__Objective__
Rewrite every line of the records below, requests included, with each coordinate in the answers multiplied by 0.5 and rounded to a whole number, halves rounded up. Keep all other numbers as they are, and leave the pictures out of your answer.

* begin *

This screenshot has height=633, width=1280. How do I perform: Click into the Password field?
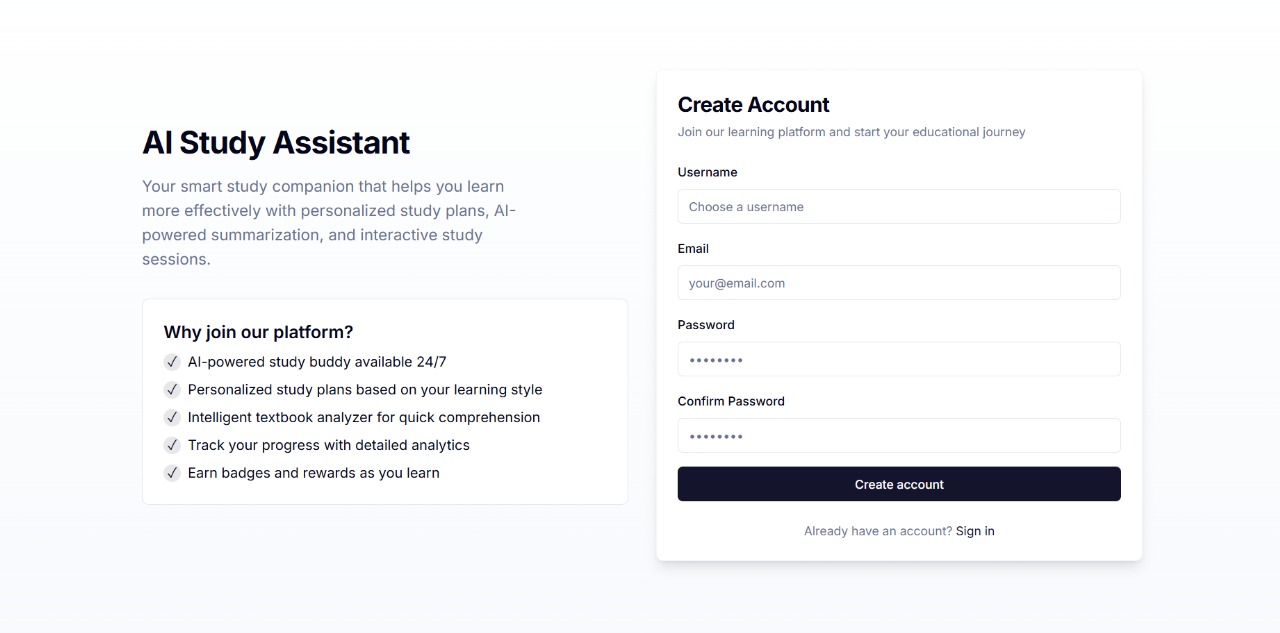click(899, 359)
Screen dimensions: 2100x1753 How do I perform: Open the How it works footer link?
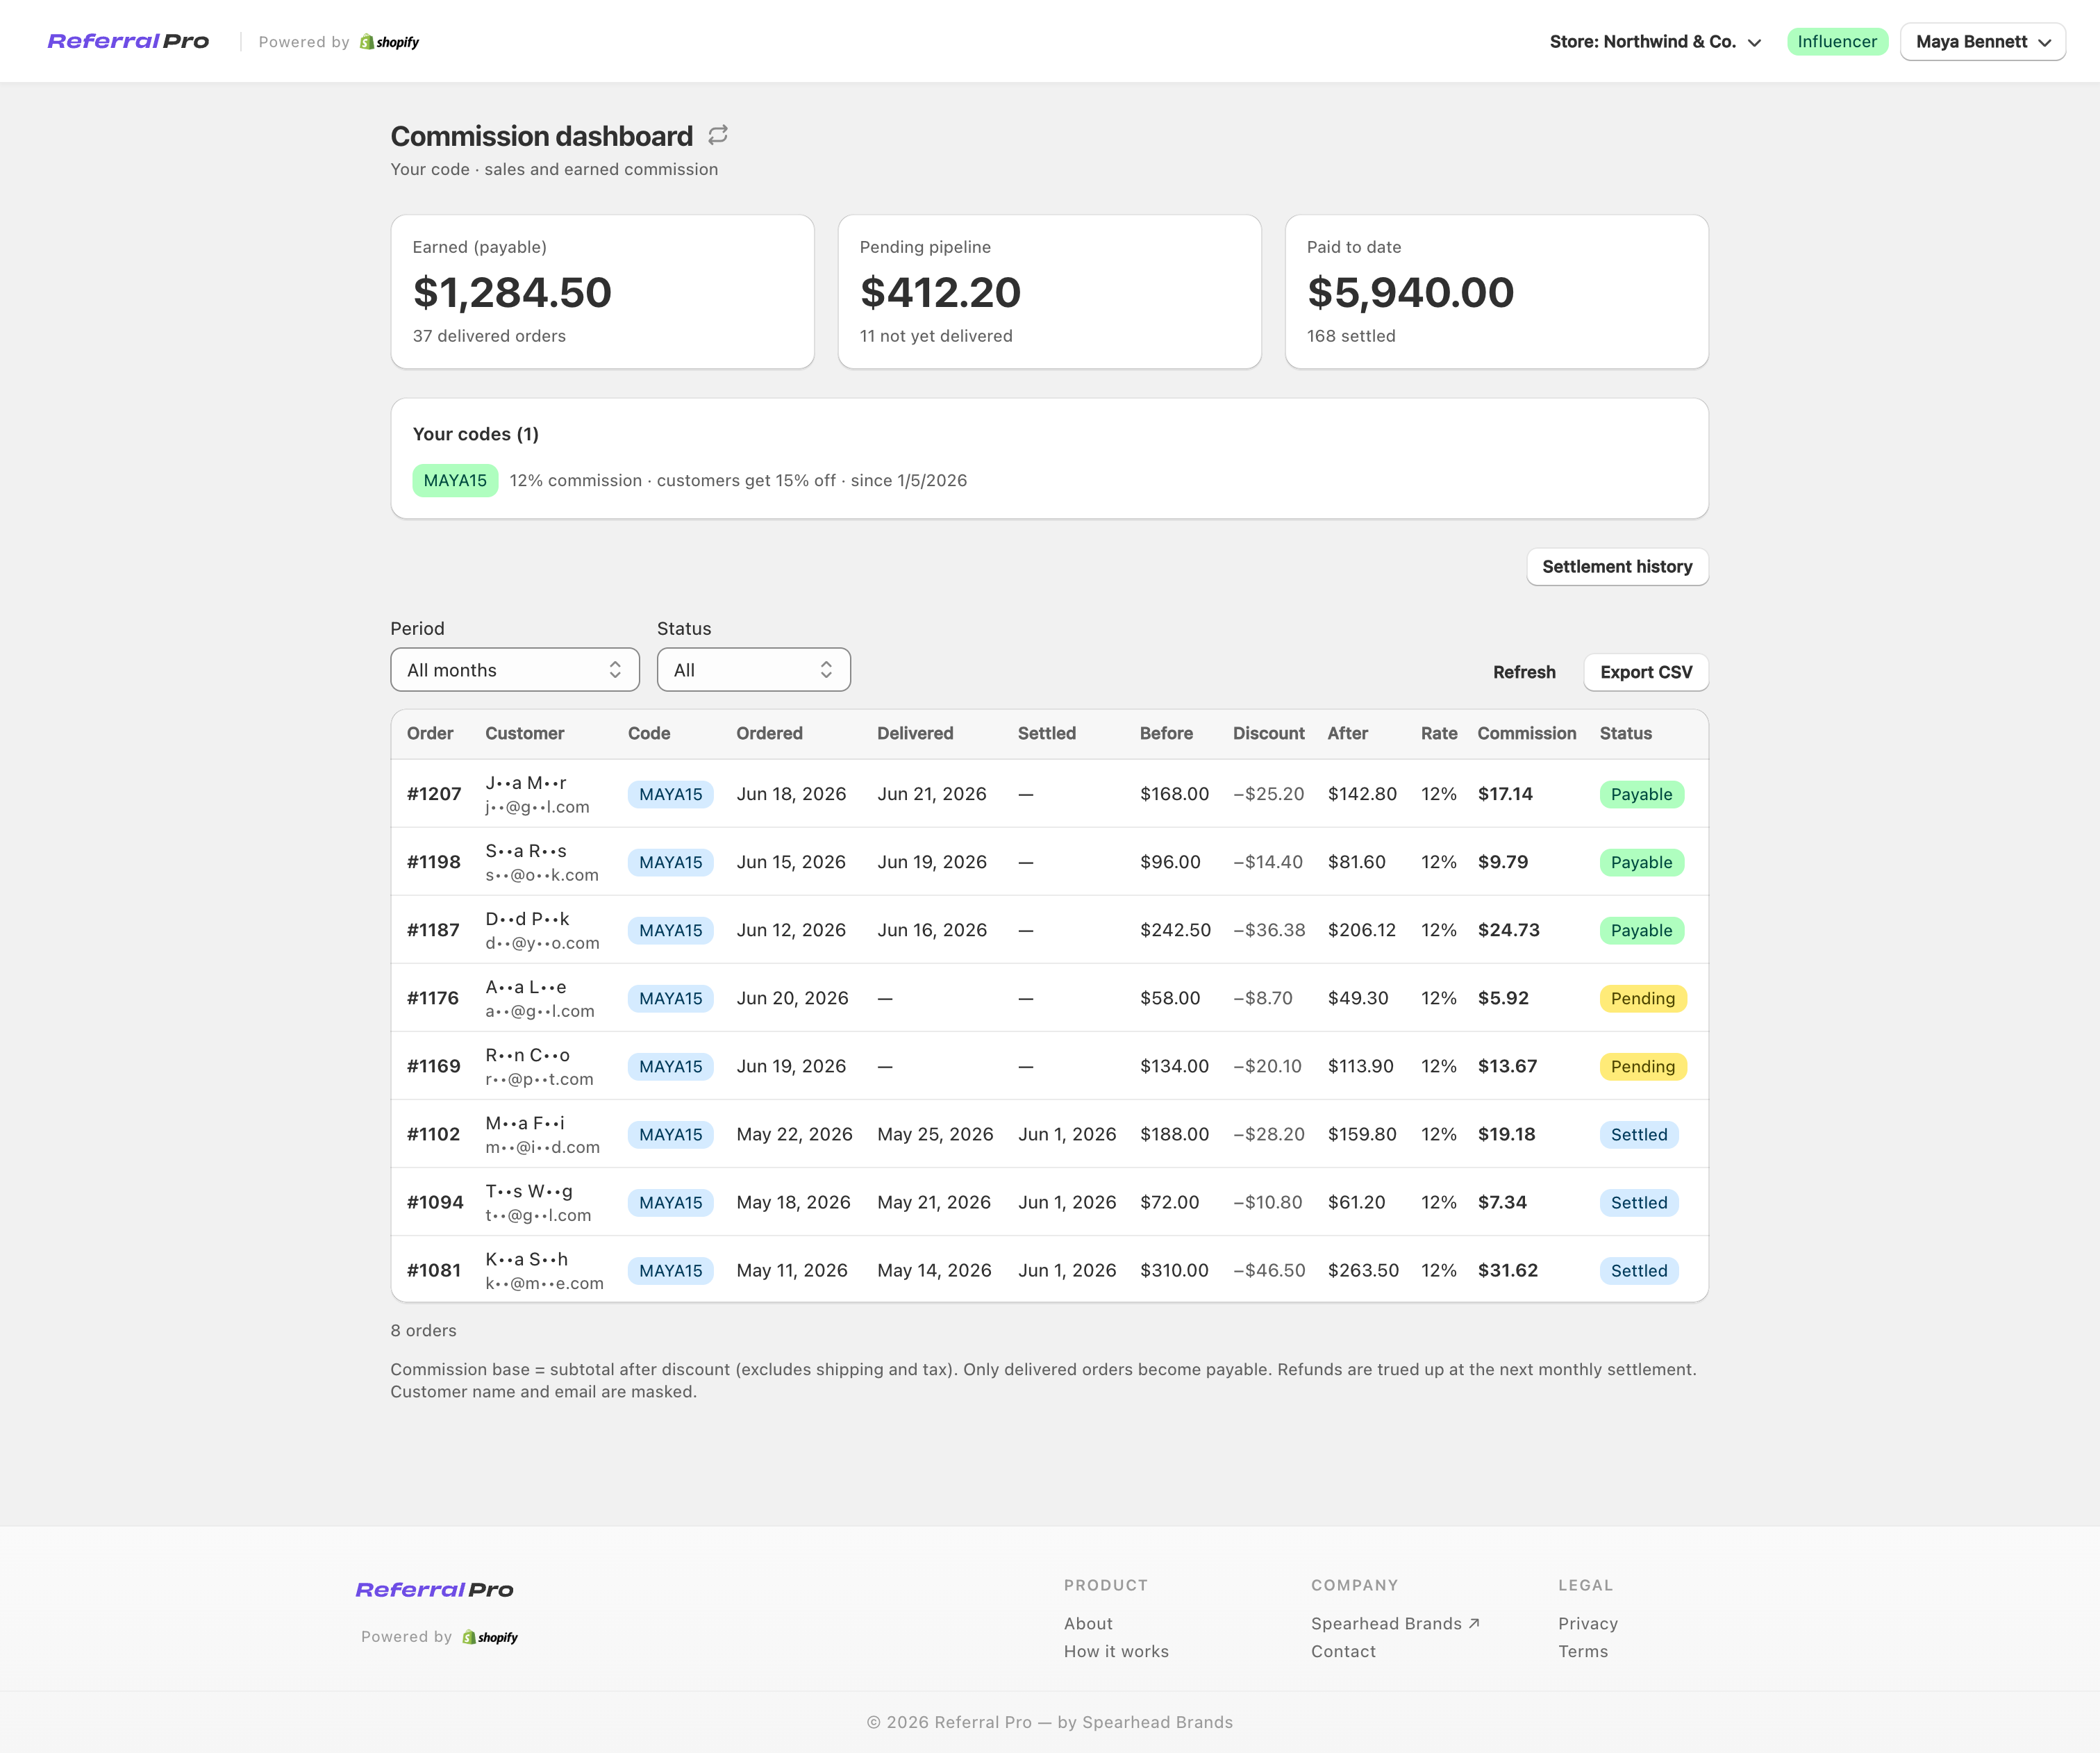click(1116, 1652)
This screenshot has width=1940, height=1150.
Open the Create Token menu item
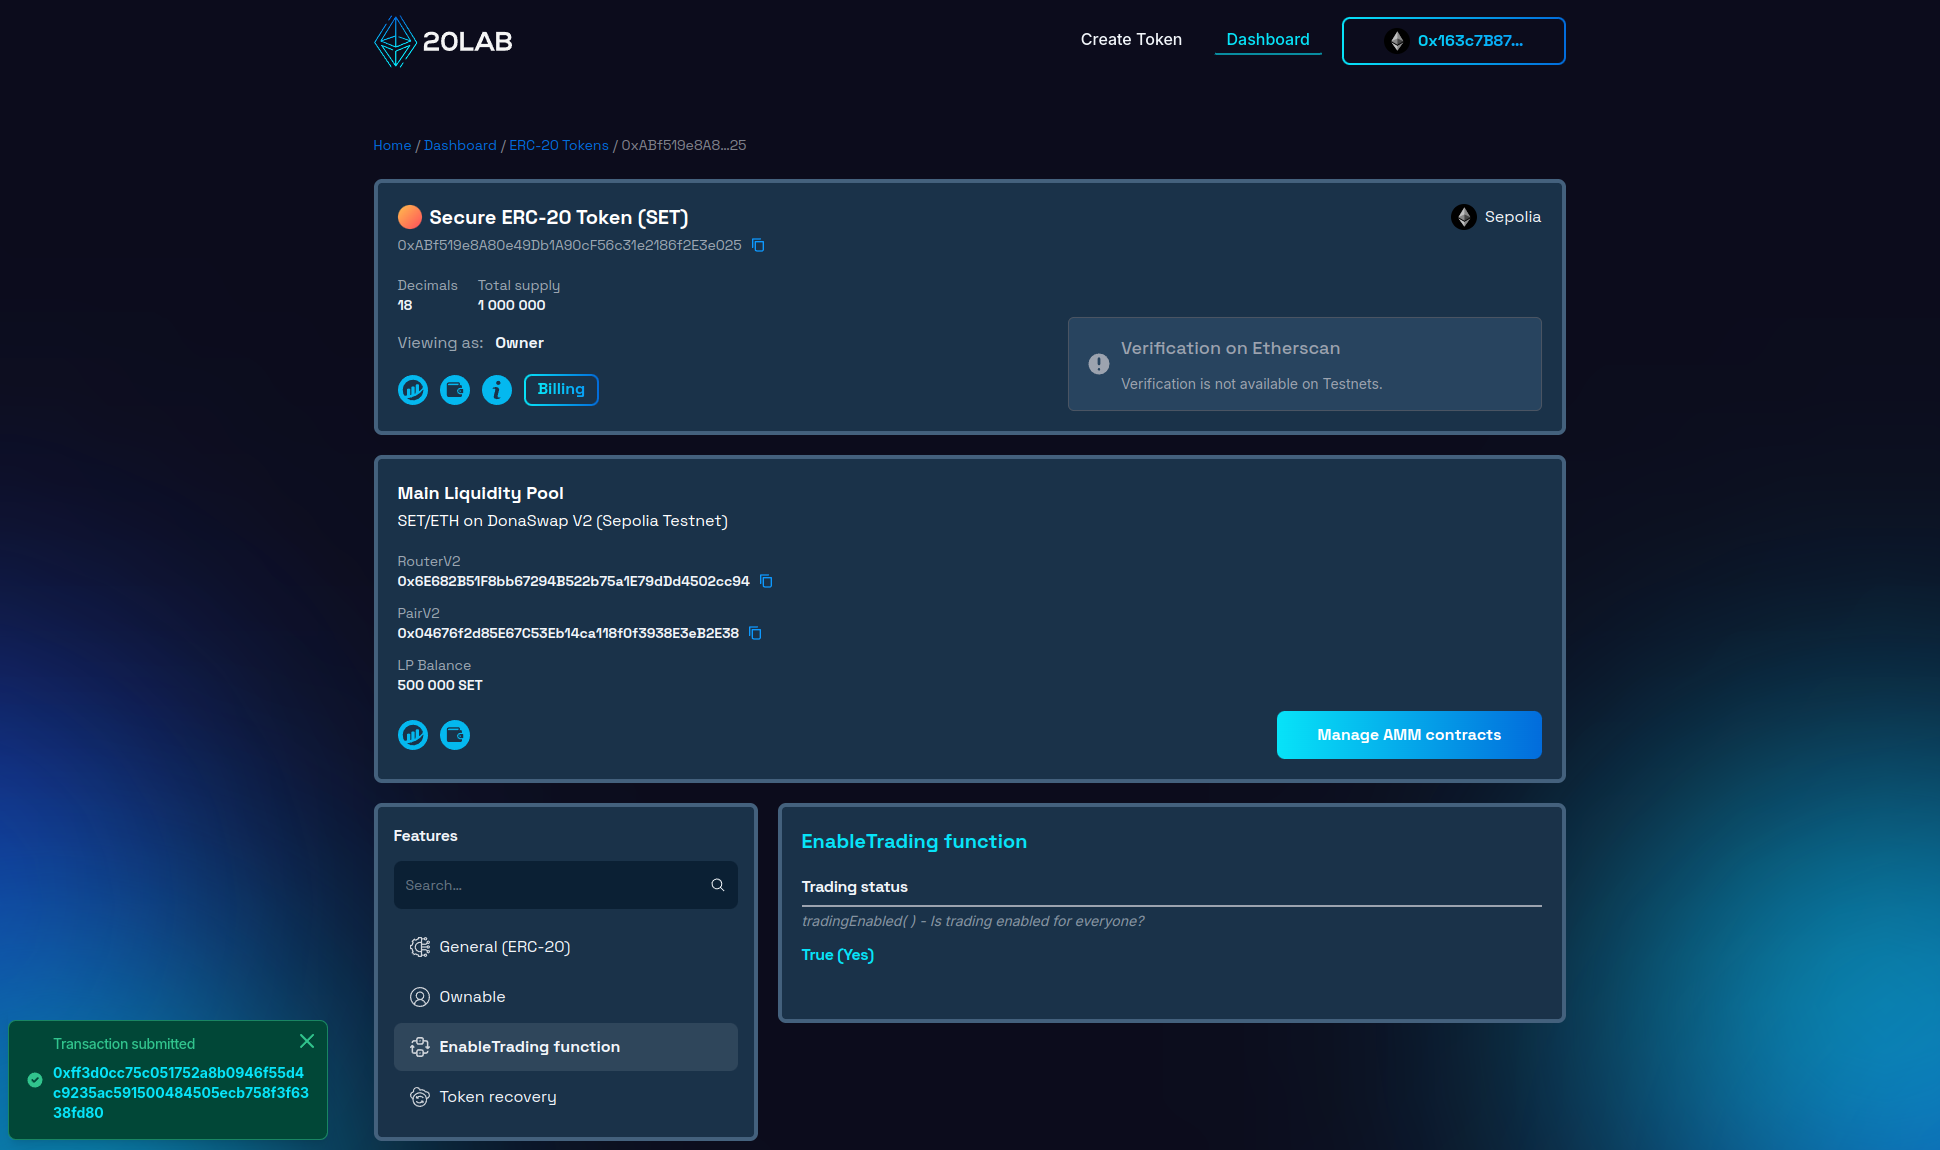[x=1131, y=40]
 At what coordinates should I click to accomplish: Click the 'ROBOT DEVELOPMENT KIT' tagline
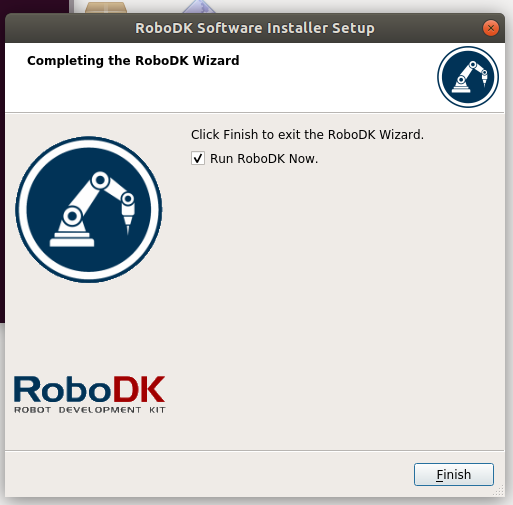(x=90, y=410)
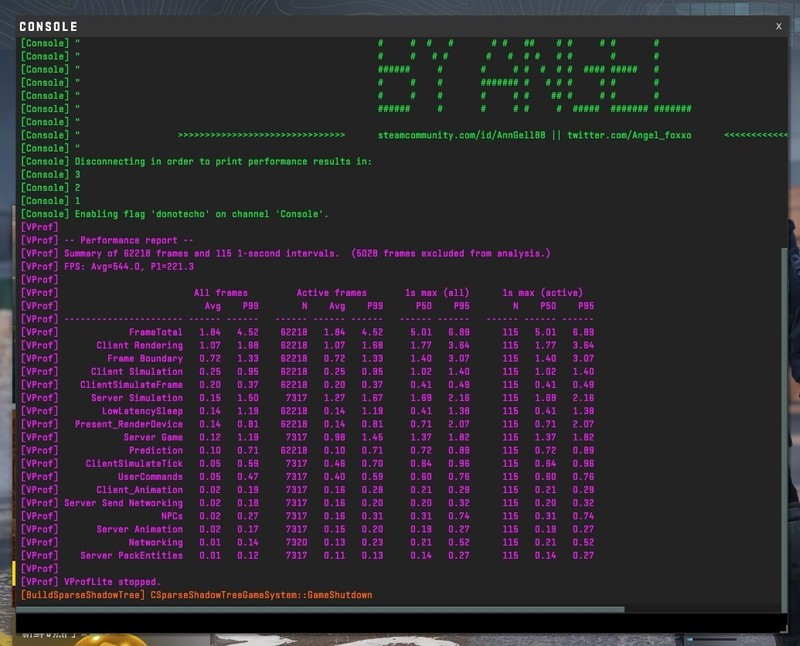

* end *

__Task result__
This screenshot has height=633, width=1280. How do I perform: Click into the Password field?
click(450, 180)
Screen dimensions: 2100x1753 How do I perform: Open the How it works footer link?
click(558, 826)
This screenshot has width=1940, height=1150.
Open the Create Token menu item
[x=566, y=20]
 At what coordinates should I click to accomplish: Click the 'ROBOT DEVELOPMENT KIT' tagline
(x=45, y=205)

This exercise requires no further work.